To compare scenarios efficiently, create a small simulation function:

run_experiment <- function(n = 100, beta0 = 0, beta1 = 1, sigma = 1, x_max = 10) {
  x <- runif(n, 0, x_max)
  y <- beta0 + beta1 * x + rnorm(n, 0, sigma)
  fit <- lm(y ~ x)
  s <- summary(fit)

  c(
    n = n,
    beta1_true = beta1,
    beta1_hat = coef(fit)[["x"]],
    beta1_se = s$coefficients["x", "Std. Error"],
    p_value = s$coefficients["x", "Pr(>|t|)"],
    r_squared = s$r.squared
  )
}

Single run example:

run_experiment(n = 100, beta0 = 2, beta1 = 1.5, sigma = 2, x_max = 10)

3. Influence of noise level (sigma)

Now keep everything fixed except sigma:

set.seed(123)
sigma_grid <- c(0.5, 1, 2, 4, 8)

res_sigma <- do.call(
  rbind,
  lapply(sigma_grid, function(sig) {
    run_experiment(n = 120, beta0 = 2, beta1 = 1.5, sigma = sig, x_max = 10)
  })
)

as.data.frame(res_sigma)

Interpretation guideline:

  • higher noise usually increases standard errors,
  • p-values often become larger,
  • R-squared tends to decrease.

Task 3.1

  1. Repeat each sigma case at least 100 times.
  2. For each sigma, compute:
    • median p-value,
    • mean estimated slope (beta1_hat),
    • mean R-squared.
  3. Comment on trends.

4. Influence of sample size (n)

Keep beta1 and sigma fixed, vary n:

set.seed(123)
n_grid <- c(20, 40, 80, 160, 320)

res_n <- do.call(
  rbind,
  lapply(n_grid, function(nn) {
    run_experiment(n = nn, beta0 = 2, beta1 = 1.5, sigma = 2, x_max = 10)
  })
)

as.data.frame(res_n)

Expected pattern:

  • larger n usually gives smaller standard errors,
  • p-values become smaller (more power),
  • estimates are more stable across repetitions.

Task 4.1

For each value in n_grid, run 200 simulations and compute:

  1. mean and standard deviation of beta1_hat,
  2. fraction of simulations with p_value < 0.05,
  3. average width of the 95% confidence interval for the slope.
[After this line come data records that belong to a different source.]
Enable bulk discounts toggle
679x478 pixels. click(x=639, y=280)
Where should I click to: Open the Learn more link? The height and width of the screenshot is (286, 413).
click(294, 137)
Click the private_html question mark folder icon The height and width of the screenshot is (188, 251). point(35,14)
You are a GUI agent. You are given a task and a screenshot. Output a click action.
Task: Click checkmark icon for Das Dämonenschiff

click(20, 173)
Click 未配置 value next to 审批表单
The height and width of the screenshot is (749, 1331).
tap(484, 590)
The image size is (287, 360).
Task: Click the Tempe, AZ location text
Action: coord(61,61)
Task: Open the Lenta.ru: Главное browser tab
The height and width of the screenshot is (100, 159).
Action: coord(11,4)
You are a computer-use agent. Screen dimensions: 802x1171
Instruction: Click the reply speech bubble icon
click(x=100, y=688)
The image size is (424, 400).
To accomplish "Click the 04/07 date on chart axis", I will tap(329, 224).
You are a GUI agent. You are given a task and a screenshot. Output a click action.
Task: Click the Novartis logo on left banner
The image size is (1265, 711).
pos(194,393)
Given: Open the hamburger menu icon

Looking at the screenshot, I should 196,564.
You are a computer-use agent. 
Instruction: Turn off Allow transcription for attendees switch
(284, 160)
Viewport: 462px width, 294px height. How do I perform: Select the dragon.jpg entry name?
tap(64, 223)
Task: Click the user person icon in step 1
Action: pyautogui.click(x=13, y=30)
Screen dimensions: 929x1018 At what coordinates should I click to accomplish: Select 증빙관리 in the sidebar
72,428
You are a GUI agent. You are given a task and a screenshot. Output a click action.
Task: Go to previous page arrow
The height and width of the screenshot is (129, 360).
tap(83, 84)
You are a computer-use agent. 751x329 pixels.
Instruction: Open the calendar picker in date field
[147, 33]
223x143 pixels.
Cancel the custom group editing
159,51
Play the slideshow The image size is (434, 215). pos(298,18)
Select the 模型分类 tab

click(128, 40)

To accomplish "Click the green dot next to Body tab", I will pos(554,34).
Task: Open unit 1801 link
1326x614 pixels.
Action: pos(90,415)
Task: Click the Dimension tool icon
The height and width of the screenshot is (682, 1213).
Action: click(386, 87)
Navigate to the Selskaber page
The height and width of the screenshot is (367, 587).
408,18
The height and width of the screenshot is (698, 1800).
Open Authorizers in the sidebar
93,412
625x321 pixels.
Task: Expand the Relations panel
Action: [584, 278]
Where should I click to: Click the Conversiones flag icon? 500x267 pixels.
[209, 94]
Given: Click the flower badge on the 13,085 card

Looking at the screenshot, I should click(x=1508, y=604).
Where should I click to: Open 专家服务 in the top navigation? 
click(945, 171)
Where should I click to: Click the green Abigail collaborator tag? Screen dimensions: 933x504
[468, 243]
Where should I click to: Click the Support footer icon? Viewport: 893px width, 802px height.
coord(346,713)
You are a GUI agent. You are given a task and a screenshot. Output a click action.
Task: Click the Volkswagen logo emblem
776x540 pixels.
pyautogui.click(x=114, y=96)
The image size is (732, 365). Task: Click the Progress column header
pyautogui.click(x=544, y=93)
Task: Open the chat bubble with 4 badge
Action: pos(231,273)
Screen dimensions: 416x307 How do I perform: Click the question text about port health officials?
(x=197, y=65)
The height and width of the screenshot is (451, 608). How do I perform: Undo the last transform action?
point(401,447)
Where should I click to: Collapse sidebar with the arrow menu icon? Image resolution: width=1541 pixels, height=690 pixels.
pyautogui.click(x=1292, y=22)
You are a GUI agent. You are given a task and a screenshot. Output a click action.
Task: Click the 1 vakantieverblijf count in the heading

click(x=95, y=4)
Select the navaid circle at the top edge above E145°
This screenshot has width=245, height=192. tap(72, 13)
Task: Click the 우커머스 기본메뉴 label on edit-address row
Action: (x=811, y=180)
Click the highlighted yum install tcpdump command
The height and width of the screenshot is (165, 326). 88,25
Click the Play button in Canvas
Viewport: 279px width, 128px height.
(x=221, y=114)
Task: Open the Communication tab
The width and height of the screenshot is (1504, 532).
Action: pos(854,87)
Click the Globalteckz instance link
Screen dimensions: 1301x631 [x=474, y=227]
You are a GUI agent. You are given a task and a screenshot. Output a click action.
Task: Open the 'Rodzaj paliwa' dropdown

5. Influence of true effect size (beta1)

Now vary the true slope:

set.seed(123)
beta1_grid <- c(0, 0.1, 0.3, 0.7, 1.5)

res_beta <- do.call(
  rbind,
  lapply(beta1_grid, function(b1) {
    run_experiment(n = 120, beta0 = 2, beta1 = b1, sigma = 2, x_max = 10)
  })
)

as.data.frame(res_beta)

Interpretation:

  • when beta1 = 0, the p-value should often be non-significant,
  • as beta1 increases, p-values should generally decrease and power should rise.

Task 5.1

  1. For each beta1 in beta1_grid, run at least 300 simulations.
  2. Compute empirical power as:
    • proportion with p_value < 0.05.
  3. Plot power vs true beta1.

6. Influence of predictor range (x_max)

A wider range of x can improve slope estimation.

set.seed(123)
xmax_grid <- c(2, 5, 10, 20)

res_xmax <- do.call(
  rbind,
  lapply(xmax_grid, function(xm) {
    run_experiment(n = 120, beta0 = 2, beta1 = 1.5, sigma = 2, x_max = xm)
  })
)

as.data.frame(res_xmax)

Task 6.1

Using repeated simulations (at least 200 per case), test whether increasing x_max:

  1. decreases the standard error of beta1_hat,
  2. increases the fraction of significant p-values.

8. Visual summaries

Useful plots:

# p-values by sigma
boxplot(p_value ~ sigma, data = all_res,
        main = "p-values vs noise level",
        xlab = "sigma", ylab = "p-value")
abline(h = 0.05, lty = 2, col = "red")

# estimated slope by sigma
boxplot(beta1_hat ~ sigma, data = all_res,
        main = "Estimated slope vs noise level",
        xlab = "sigma", ylab = "beta1_hat")
abline(h = 1.5, lty = 2, col = "blue")

9. Final tasks

Task 9.1
Design your own experiment by varying two parameters jointly (for example n and sigma). Prepare a table with:

  • average beta1_hat,
  • standard deviation of beta1_hat,
  • proportion of p_value < 0.05,
  • average R-squared.

Task 9.2
In 6-10 sentences, summarize your conclusions:

  1. What most strongly affects p-values?
  2. What most strongly affects stability of beta estimates?
  3. Which settings can produce misleading conclusions?

10. Wrap-up

By generating synthetic data, you can directly control the truth (beta0, beta1, sigma, sample size, and predictor range) and observe how inferential outputs react. This is one of the best ways to build intuition about p-values, coefficient uncertainty, and model reliability.